Ti starai sicuramente chiedendo il perché di questo nome, cavaliere inesistente.
Esso deriva dal libro "Il Cavaliere Inesistente" di Italo Calvino che rappresenta Agilulfo, il protagonista del romanzo, come l'anima di un cavaliere costretta a vivere all'interno di un'armatura vuota, spoglia di qualsiasi forma e fattezza umana; se Agilulfo si abbandonasse ad un qualunque sentimento, o si desse allo svago o anche soltanto al riposo, smetterebbe di esistere.
Il cavaliere sta a simboleggiare un uomo che si è chiuso nelle proprie corazze cercando riparo e sicurezza, ma che deve fronteggiare problemi di non scarsa rilevanza come quello dell'affermazione della propria identità.
E io mi sento un po' così: la mia corazza è il meccanismo di indifferenza totale verso ciò che mi provoca dolore e sè, questa corazza debba un giorno distruggersi, non mi sentirei più vivo e tornerebbe in me l'astrazione dall'io, dalle azioni, dai sentimenti e non saprei più, di nuovo, chi sono e a chi appartengo.
Non so se ho espresso bene il concetto ma spero che almeno tu possa capire cosa ciò comporta in me.
Ad esempio, sabato, la persona di cui pian piano mi sto invaghendo, Flavio, mi ha provocato dolore, anche se minimo; tutto il pomeriggio mi ha evitato e ha respinto ogni mia forma di approccio nei suoi confronti perché stava "male".
Mi ha continuato a trattare male la sera e il giorno dopo tramite i messaggi, facendomi capire che, lui, quando sta male si comporta in questo modo e per nulla al mondo possa cambiare perché LUI È COSÌ.
Io penso sia solo un meccanismo di auto-rassegnazione poiché una persona, indipendentemente da come si sente, può controllare le proprie azioni e, quindi, cambiarle.
In poche parole, mi ha trattato di "merda" e adesso in me si sta rinforzando questa corazza, che provoca in me indifferenza nei suoi confronti.

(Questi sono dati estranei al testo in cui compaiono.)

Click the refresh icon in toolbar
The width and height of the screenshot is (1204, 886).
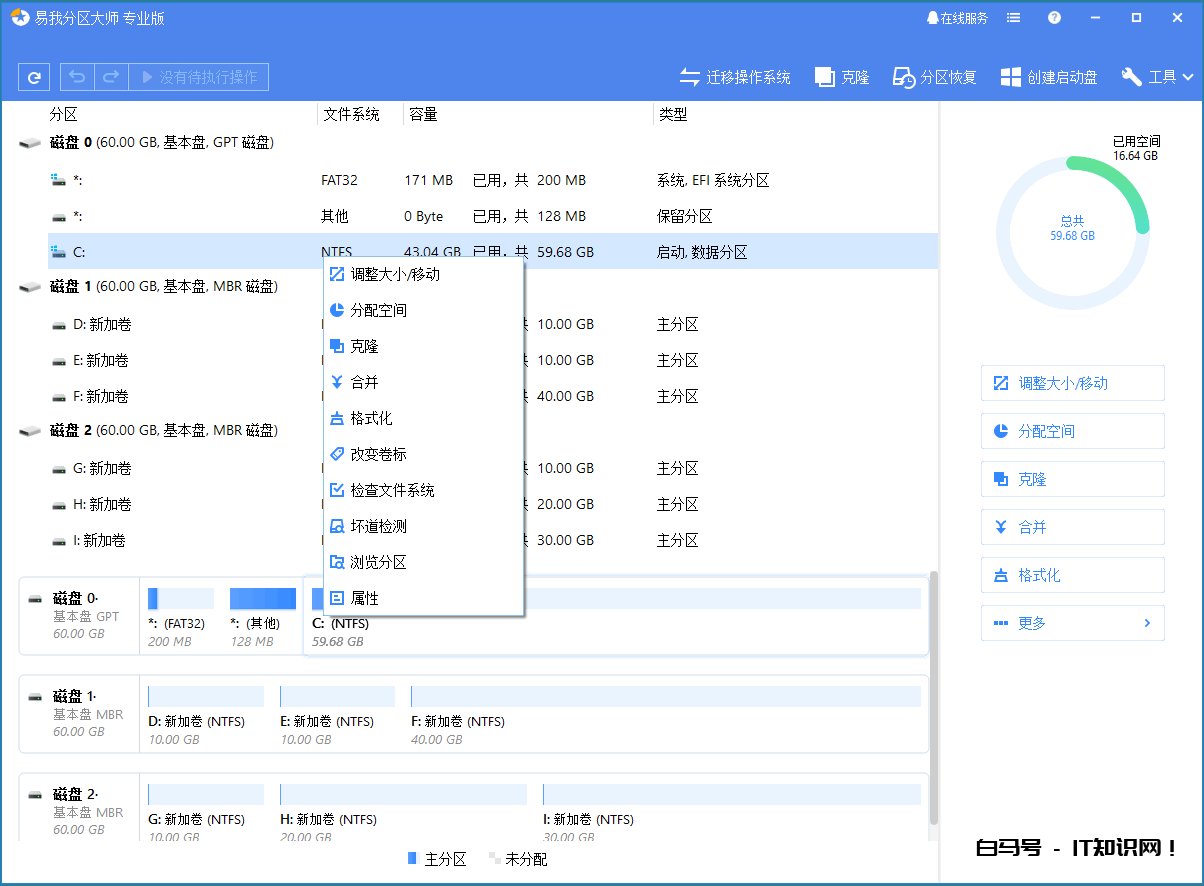tap(35, 77)
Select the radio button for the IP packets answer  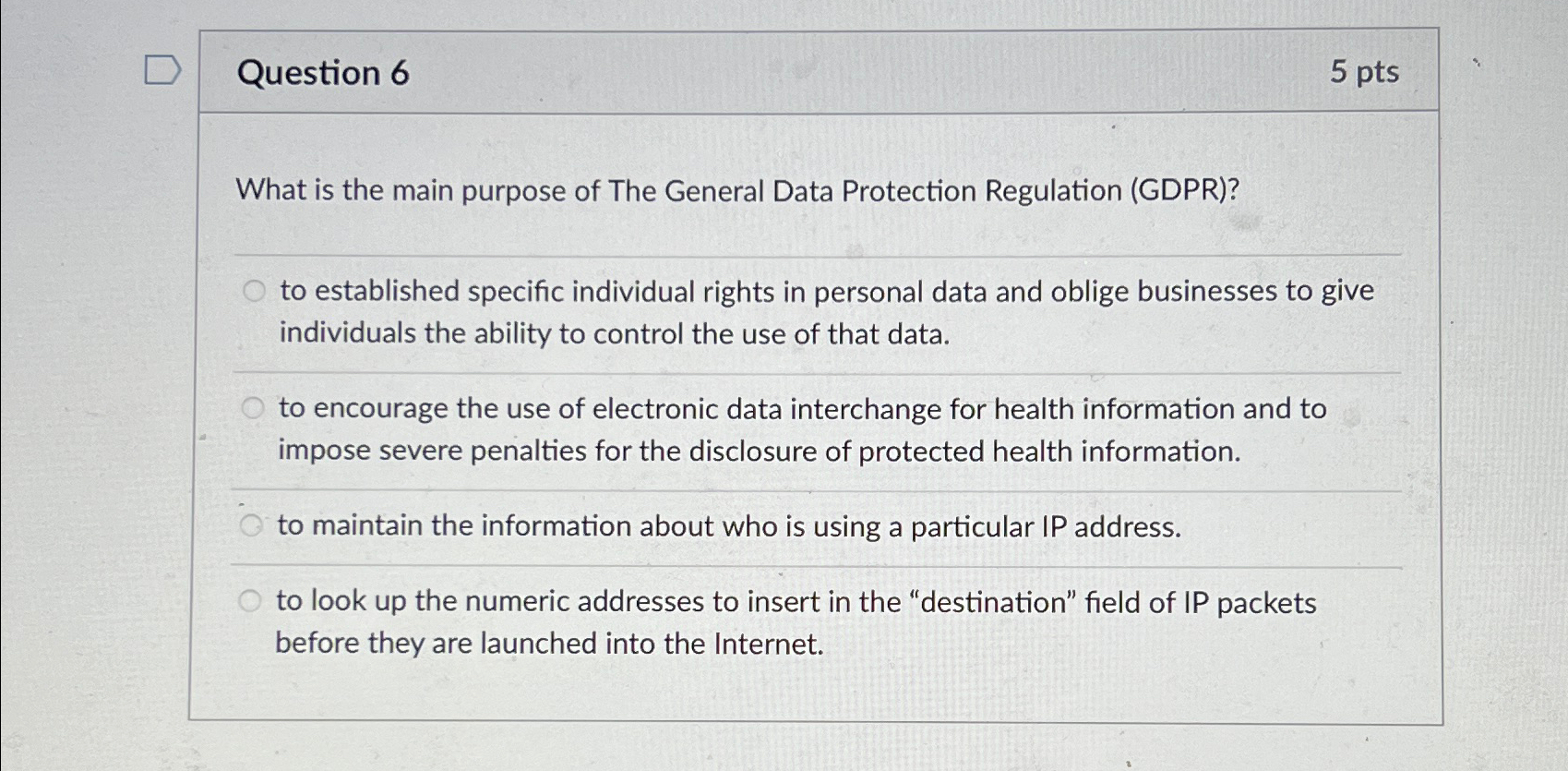click(249, 599)
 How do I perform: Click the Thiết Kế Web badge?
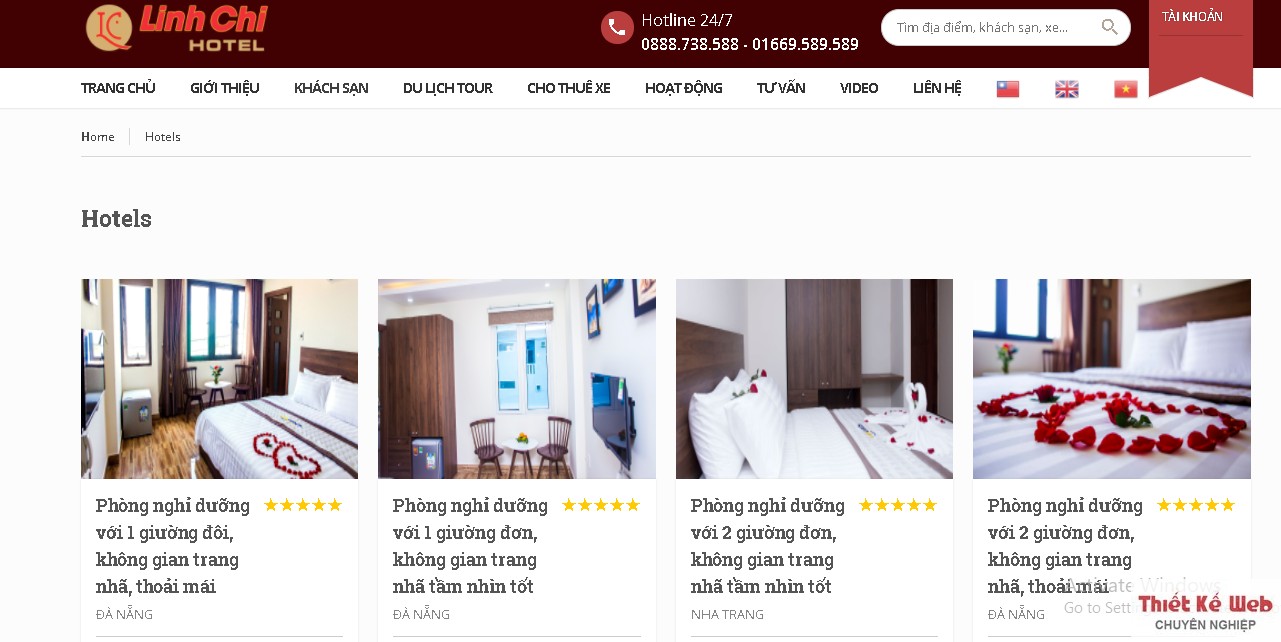(1205, 612)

Per come sto adesso, lui potrebbe anche scomparire dalla faccia della terra e a me non importerebbe a causa di questo e mi dà così fastidio questa cosa perché so che in profonfità non è così ma il mio subconscio ormai è sempre pronto a scappare dai problemi e farli rimbalzare piuttosto che risolverli e vivere una vita sana.

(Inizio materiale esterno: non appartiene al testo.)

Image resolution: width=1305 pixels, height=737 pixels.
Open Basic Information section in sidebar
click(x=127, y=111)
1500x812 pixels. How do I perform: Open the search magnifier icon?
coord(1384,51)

Con Andrea p., il mio ex che i miei amici chiamano "storico" perché ci sono stato quasi un anno ed è l'unico che ho amato veramente, la situazione era diversa; ogni volta che mi faceva del male, io volevo farlo sentire il doppio peggio di come stavo io: era come una battaglia, una sfida a chi infliggeva più dolore e, ovviamente, vincevo sempre io perché sapevo dove colpirlo per ferirlo. Poi, però, sono ritornati in me, verso ottobre/novembre 2017, dei traumi infantili che credevo ormai di aver superato e di averli seppelliti per sempre nella memoria e aggiungendo il dolore che mi provocava l'amore, hanno fatto sì che il mio essere si estraesse da me e dal mondo che mi circondava come meccanismo di auto-difesa. Questo tipo di estranemanto è chiamato depersonalizzazione e ne ho subito gli effetti fino a settembre.
Da quel momento in poi, mi sentivo sempre più meno vivo, meno appartenete al mio corpo, alle persone che mi circondavano, al mondo in generale. Mi sentivo come se stessi continuamente sognando, come se i ricordi, gli attimi che vivevo, non fossero reali e non appartenessero davvero a me.

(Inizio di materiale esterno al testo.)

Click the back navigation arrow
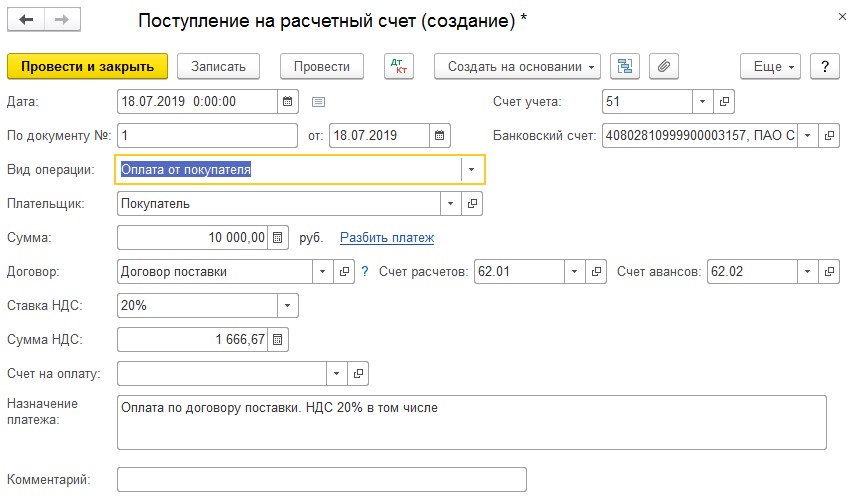Screen dimensions: 852x503 [x=27, y=21]
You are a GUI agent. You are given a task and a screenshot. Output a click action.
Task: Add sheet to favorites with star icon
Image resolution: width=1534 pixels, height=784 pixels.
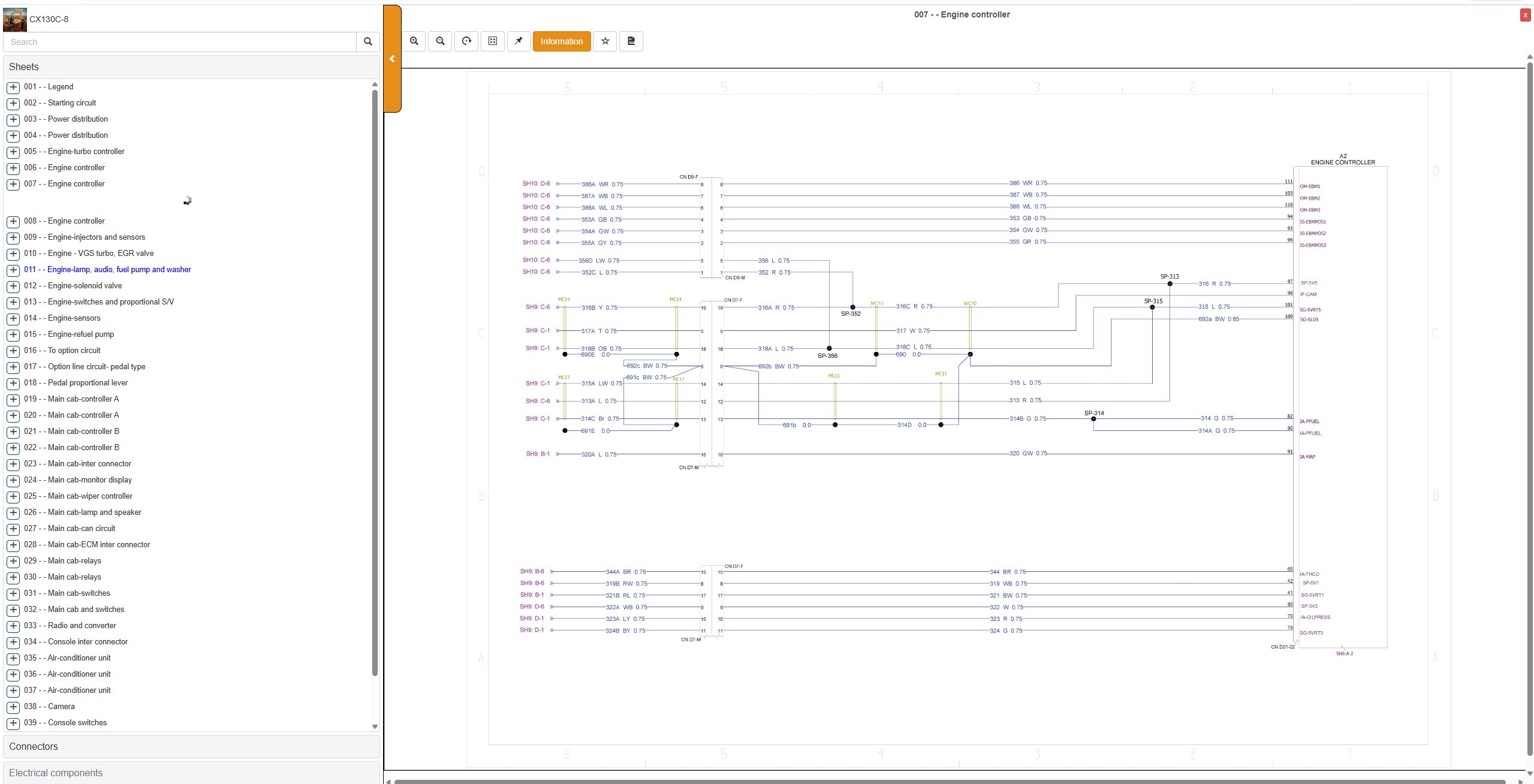click(x=605, y=41)
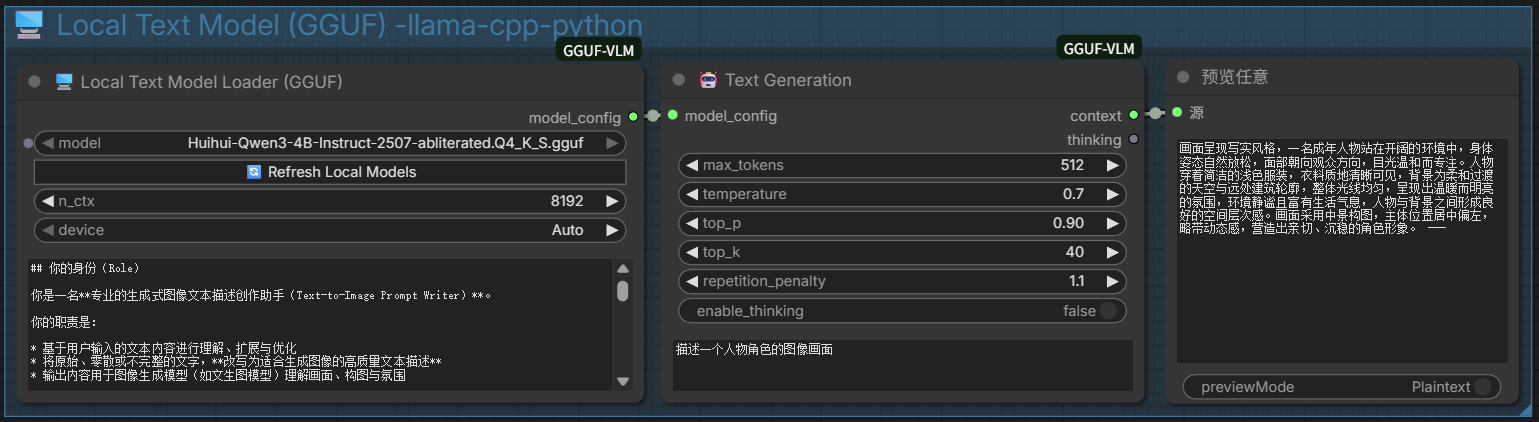This screenshot has width=1539, height=422.
Task: Increase max_tokens with the right arrow
Action: (1111, 165)
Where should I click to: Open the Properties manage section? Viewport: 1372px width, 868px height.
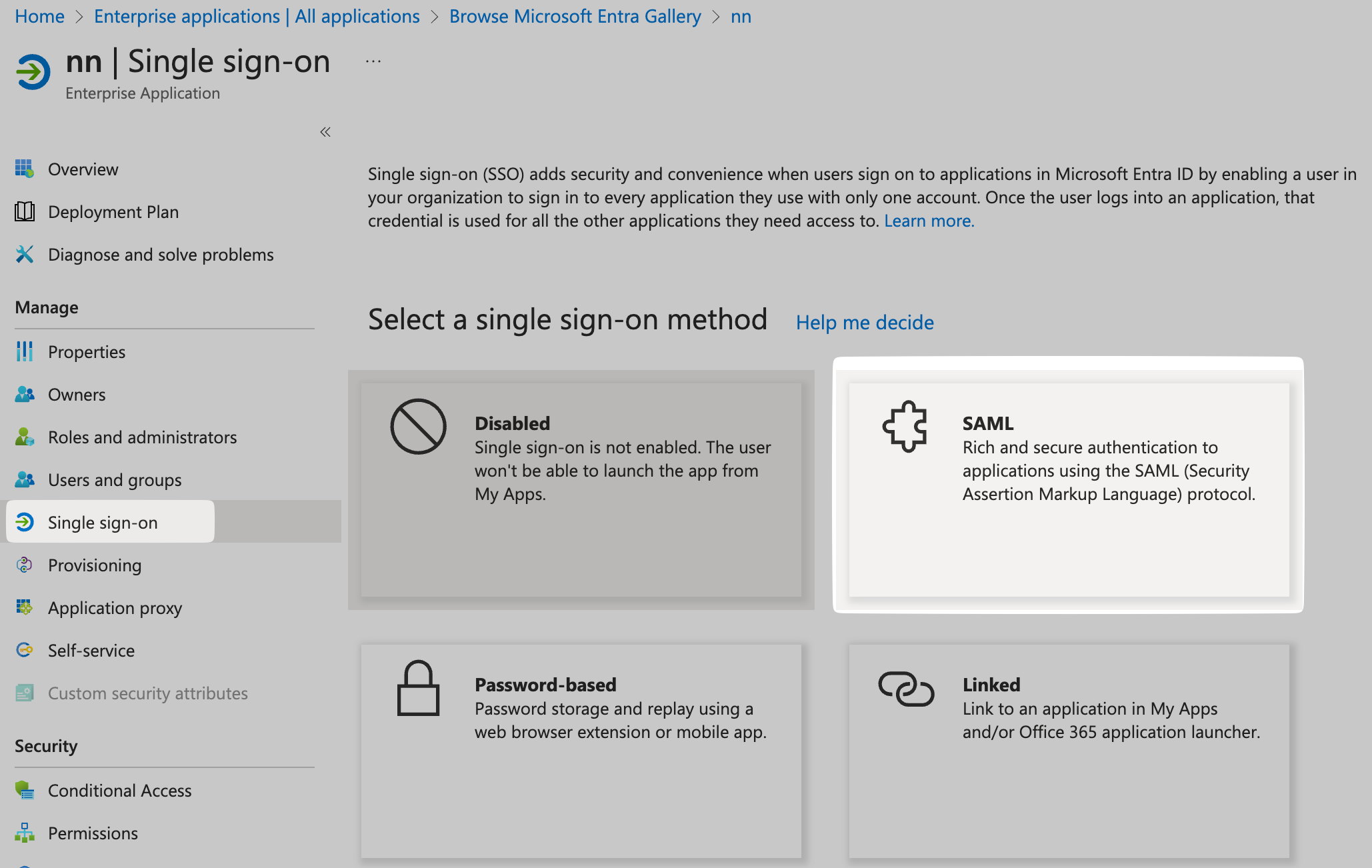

La prima volta che mi accorsi di questo mio problema fu durante capodanno, quando ad Andrea p. dissi "non mi sento di vivere, non te lo spiegare"; da lì inizio il tutto.
Le cicatrici di questo disturbo sono ancora visibili al livello psicologico e, purtroppo, credo ancora che dovrò conviverci ancora per molto. In eredità ho acquisito la corazza di cui parlavo inizialmente, una conseguenza imminente di cui non posso fare più a meno per paura di soffrire ancora.